Mr Kinerk hired a fellow Indiana nurseryman who was famous for his blunt manner of speaking and for being a leader in organic gardening. That was Ed Fackler.

I was not in the room, but I think it went something like this.

"Niles, they went bankrupt because they deserved to go bankrupt. The pictures in their catalogs look like they were drawn by third-graders with dull crayons and they were shipping crap to their customers" Ed might have said.

Then Ed explained that while that sounds harsh, they never would have fallen into the clutches of the vampire capital firms if they had been thriving. 

"What is it going to take to fix it?" Kinert might have asked.

"It is going to cost a lot of money..." Ed said.

"That is my problem. Figure out what it will take to fix it and fix it fast." Kinert responded.

Ed reached out through his network of contacts and collected horror stories. He made a plan and constructed a detailed list of what needed to be done.

Kinert found the money and made it happen.

5 comments:

  1. Thanks for tendonitis video. I watched a little, will watch more later. I’ve had shoulder or arm tendonitis off and on for years. Lately I found that simple stretches seem to help. I hope to progress to more workouts.
    Tip: snow shoveling does not help.
    Southern NH

    ReplyDelete
    Replies
    1. A quick review of what is in the first video:

      Isometrics, not dynamic exercise is best to grow strength in tendons.
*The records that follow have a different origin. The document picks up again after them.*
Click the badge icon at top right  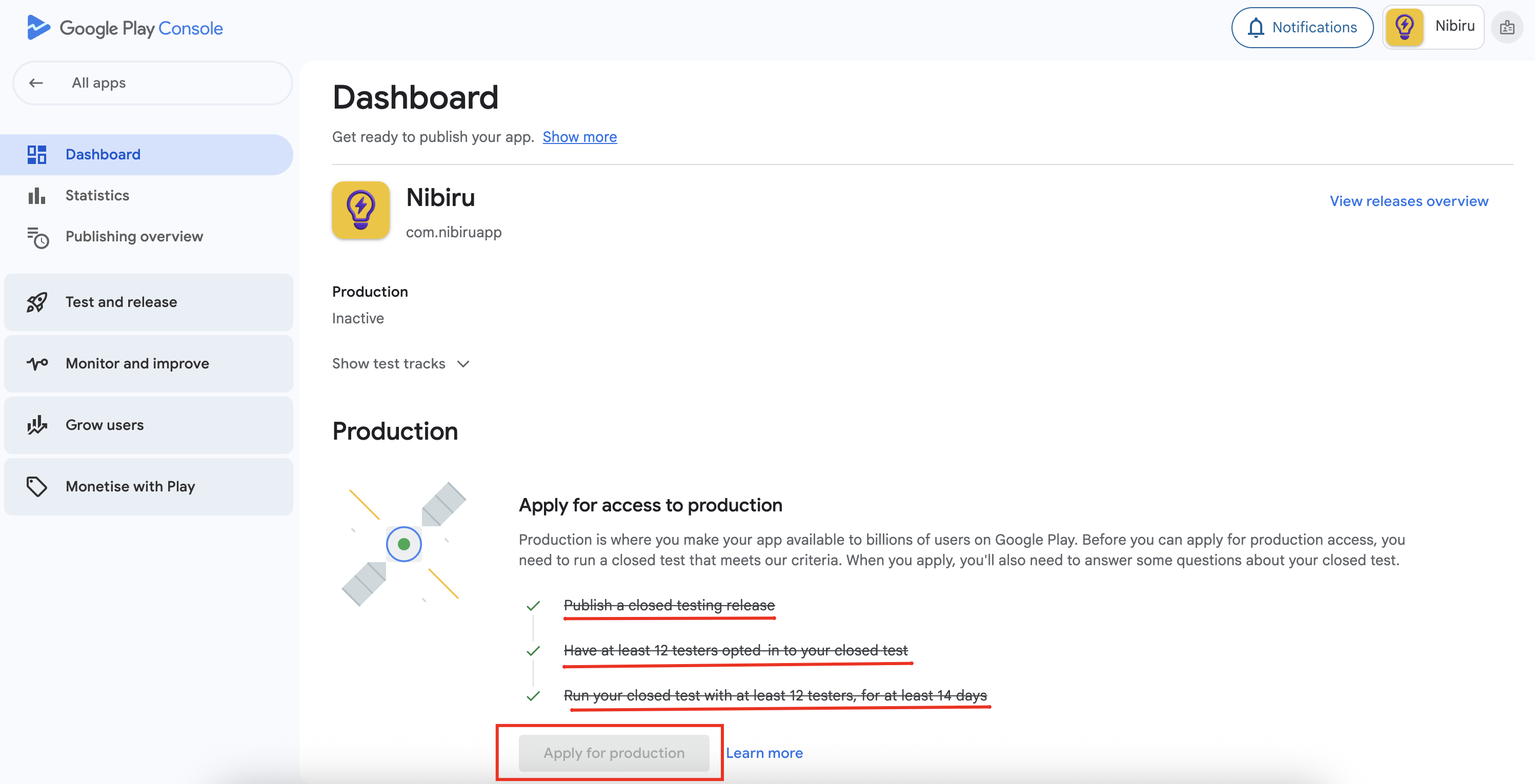1507,27
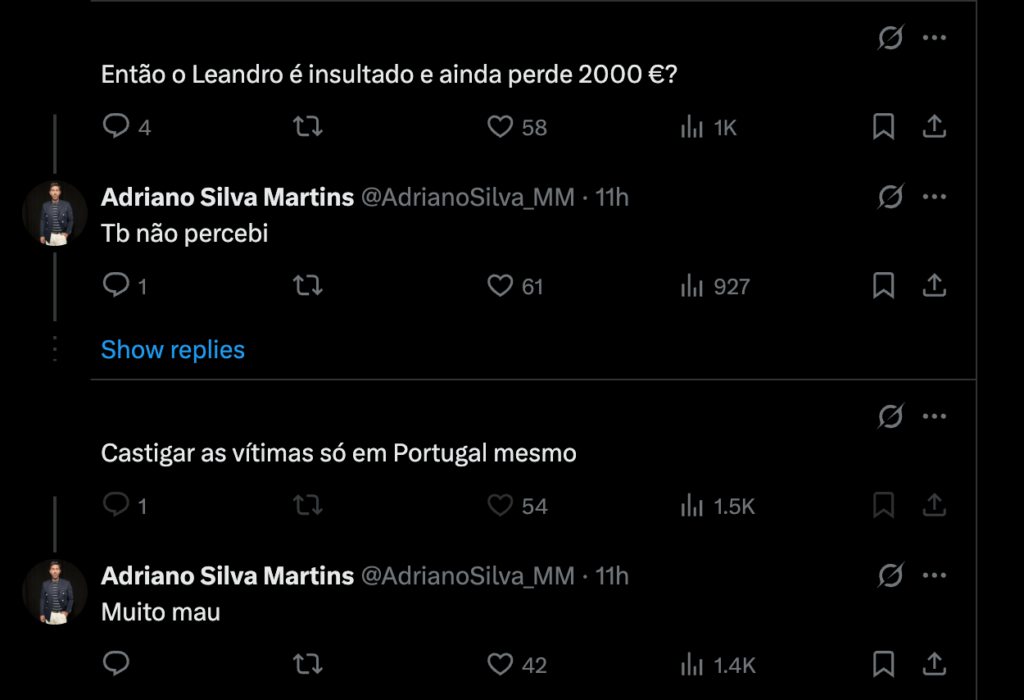Screen dimensions: 1024x700
Task: Like the post with 58 likes
Action: click(500, 127)
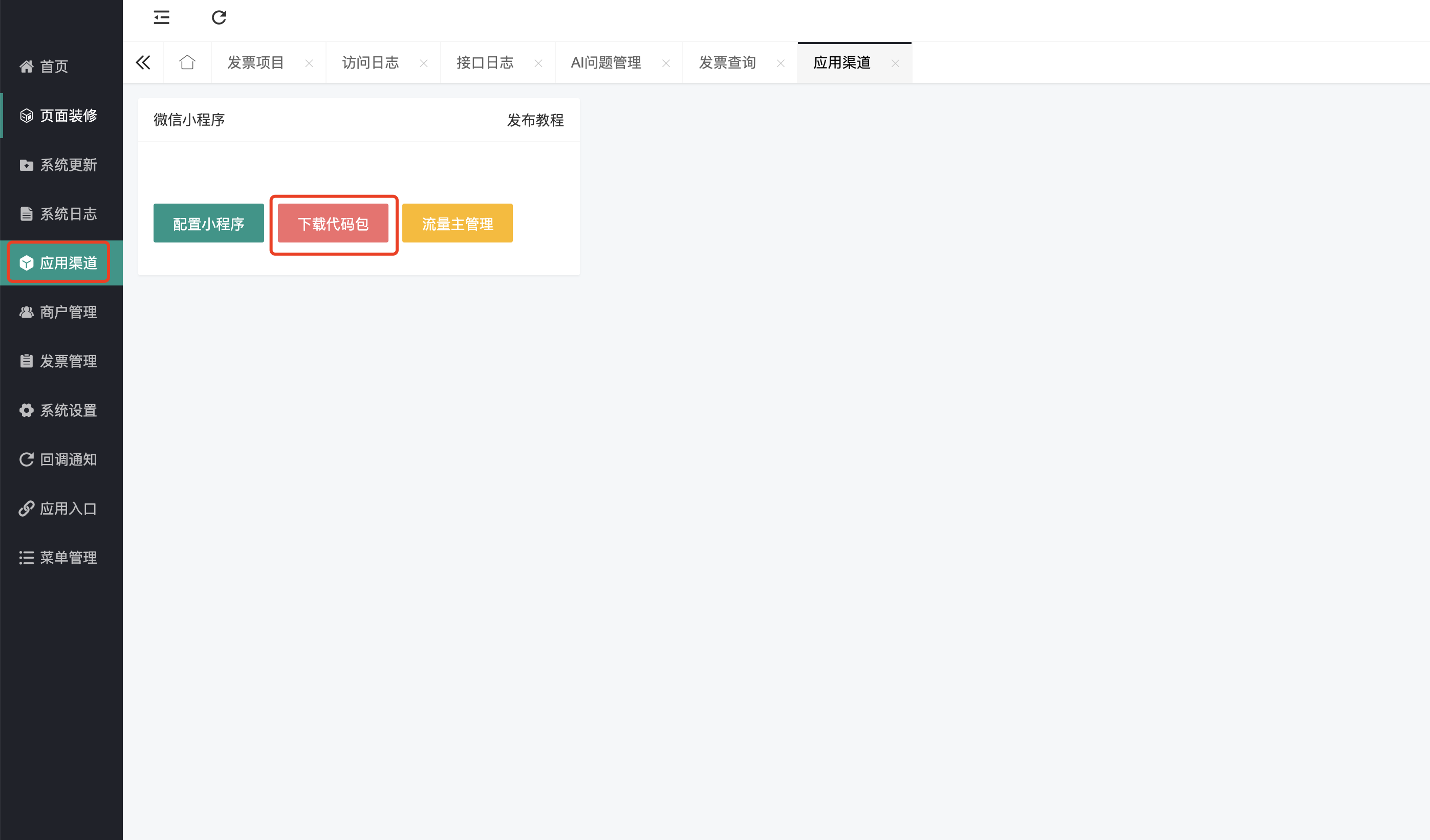Open 系统更新 sidebar item

(68, 165)
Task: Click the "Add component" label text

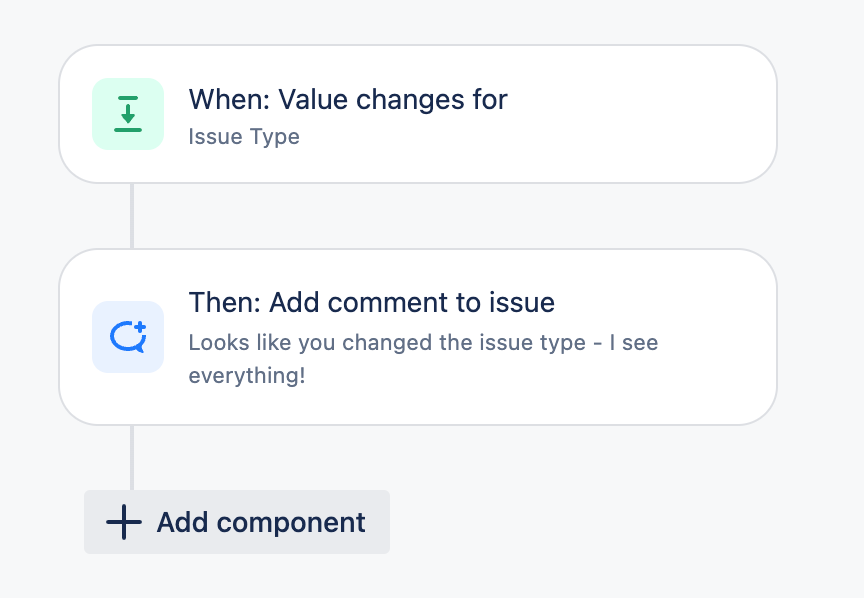Action: pos(261,522)
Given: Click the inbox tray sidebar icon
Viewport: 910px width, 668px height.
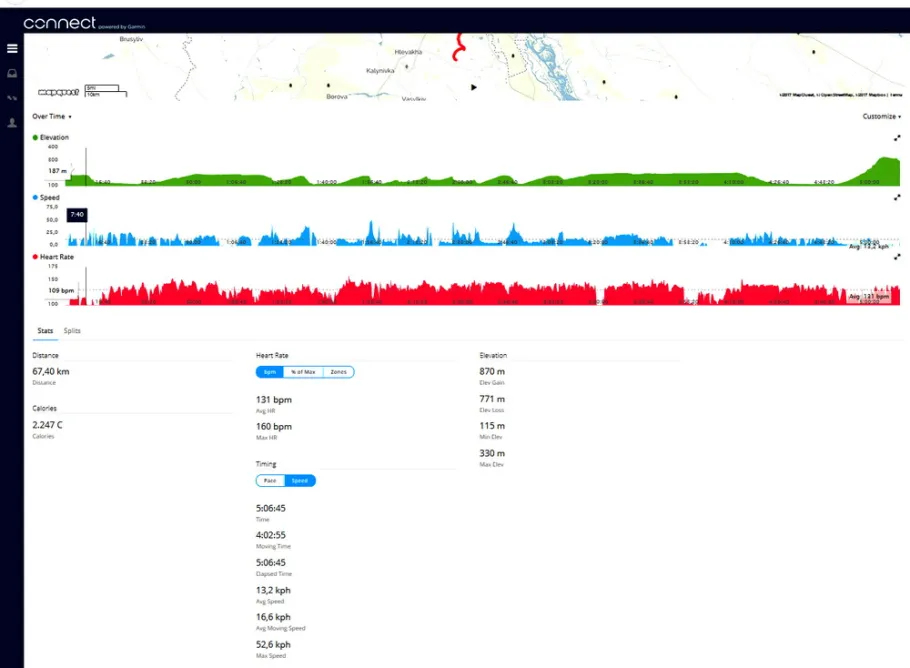Looking at the screenshot, I should click(12, 74).
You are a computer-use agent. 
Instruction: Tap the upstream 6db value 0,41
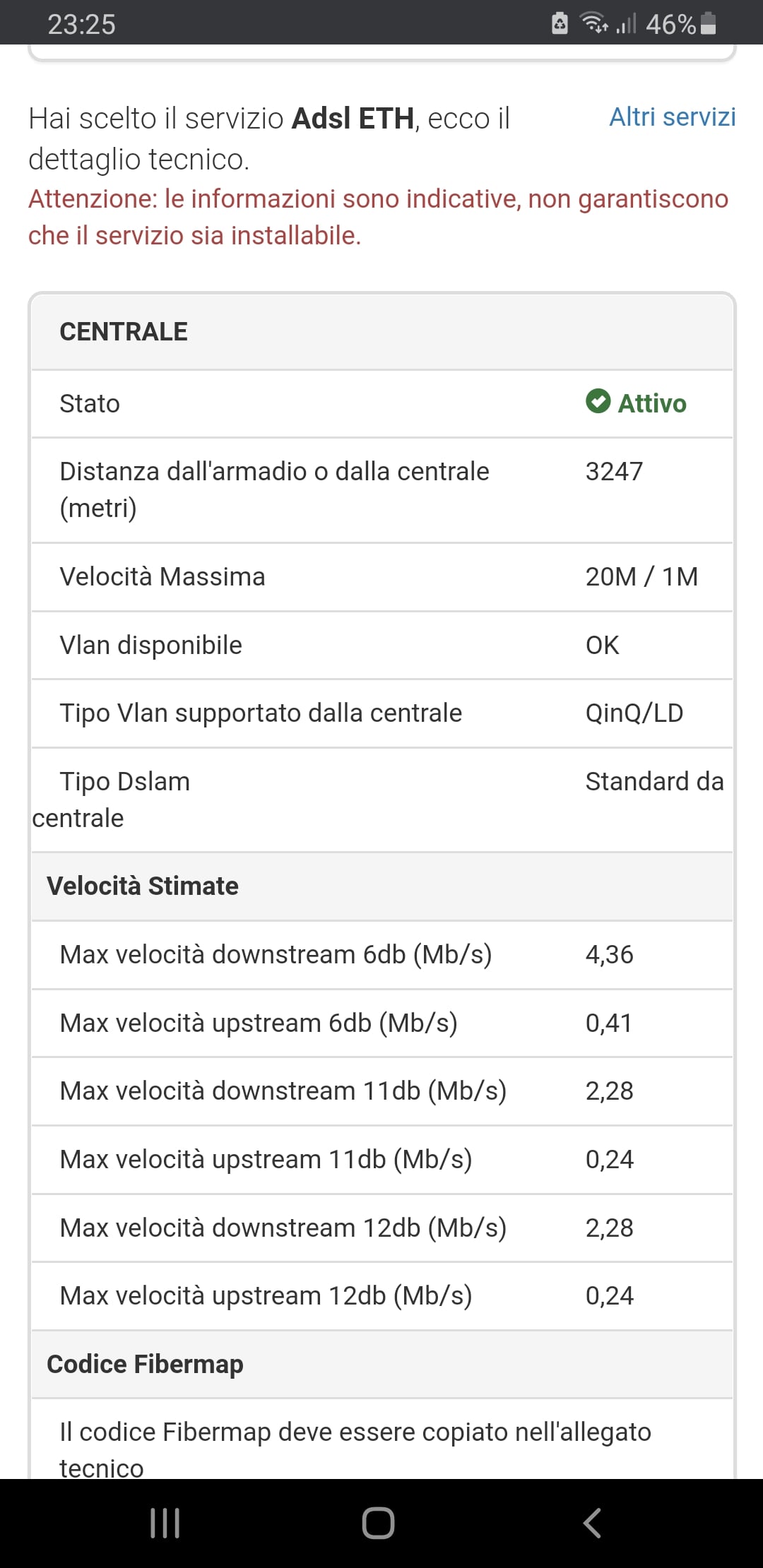[x=608, y=1023]
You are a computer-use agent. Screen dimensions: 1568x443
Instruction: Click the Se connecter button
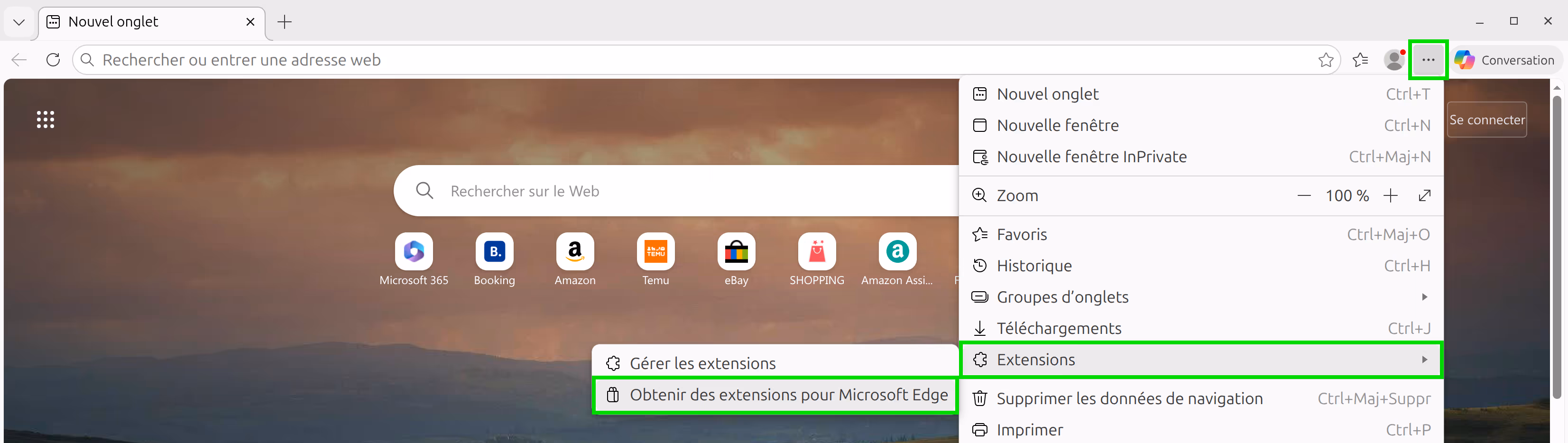1486,120
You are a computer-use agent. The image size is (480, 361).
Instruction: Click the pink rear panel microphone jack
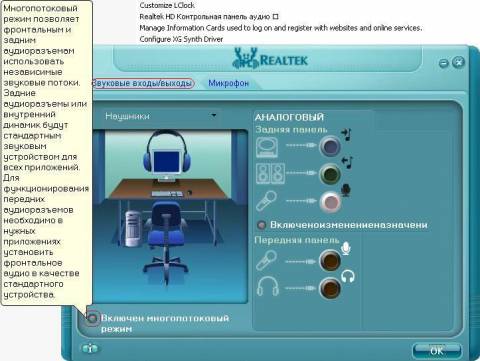pos(330,202)
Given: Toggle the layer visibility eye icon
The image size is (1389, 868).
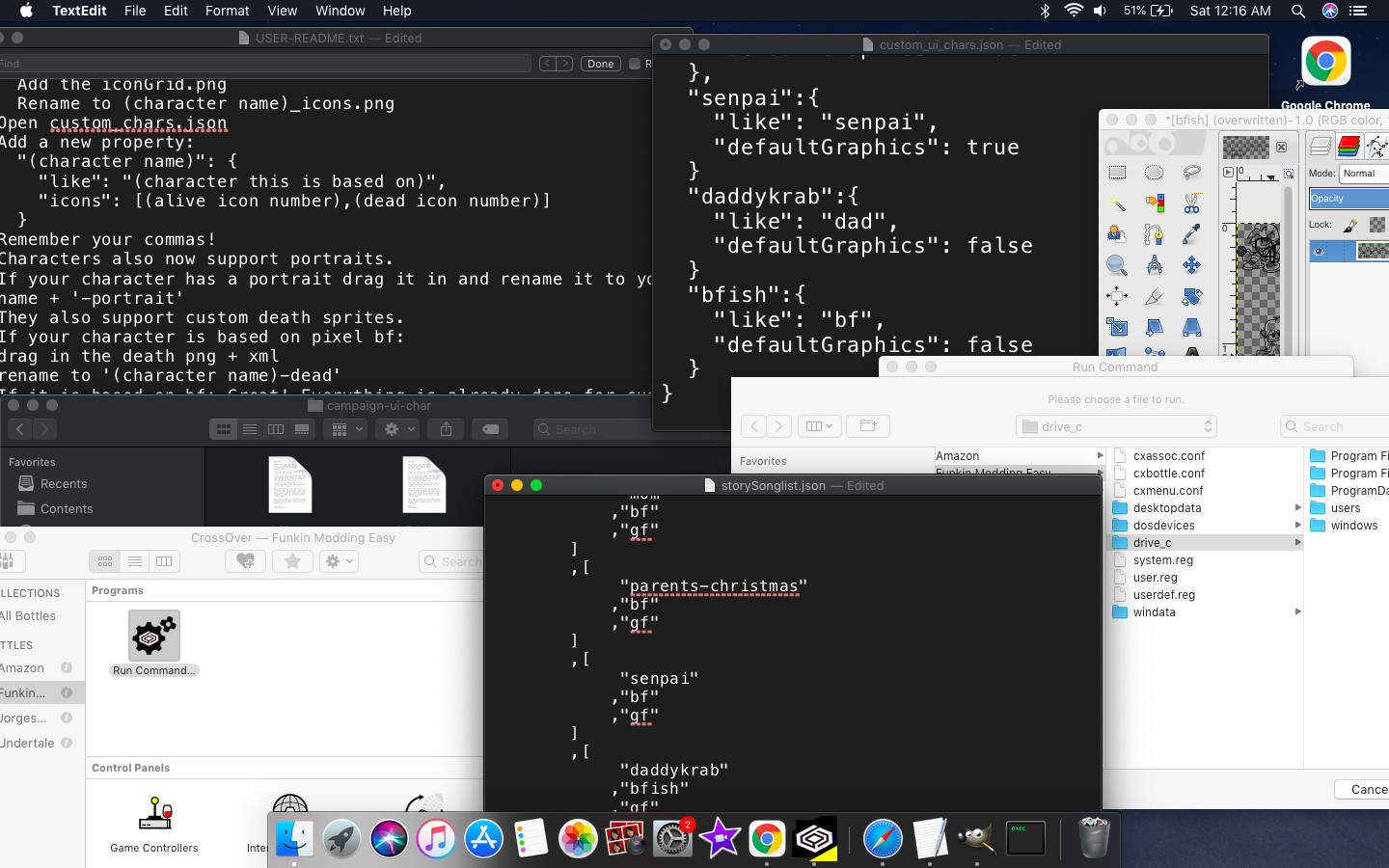Looking at the screenshot, I should [x=1320, y=251].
      30 seconds of duration seems to be the sweet spot for most people.

      70% of maximum effort is the amount of weight or tension you are holding.

      There is a lot of scatter in the literature regarding the number of "sets" per work-out. They range from 3 sets to 10 sets. Excessive number of sets increases risk of inflammation with minimal upside.

      You can (maybe) work on three different sets of tendons in any given session.

      Allow at LEAST 48 hours between exercise sessions. If you are over 65...consider TWO off days where you do aerobics or balance or other types of physical workouts.

      Delete
    2. Thanks for the info. Can I get two days off from snow shoveling & roof raking? Please?
      SNH

      Delete
  2. Thank you for finding and sharing that tendon video!!!

    I do like actual science conducted to help people.

    Bravo!!!!!

    ReplyDelete
  3. I still buy a few seeds from Gurney's & Burpee, the last couple of years I have have been getting the most of my seeds from Baker Creek Heirloom Seeds out of Mansfield MO. Great collection of heirloom seeds.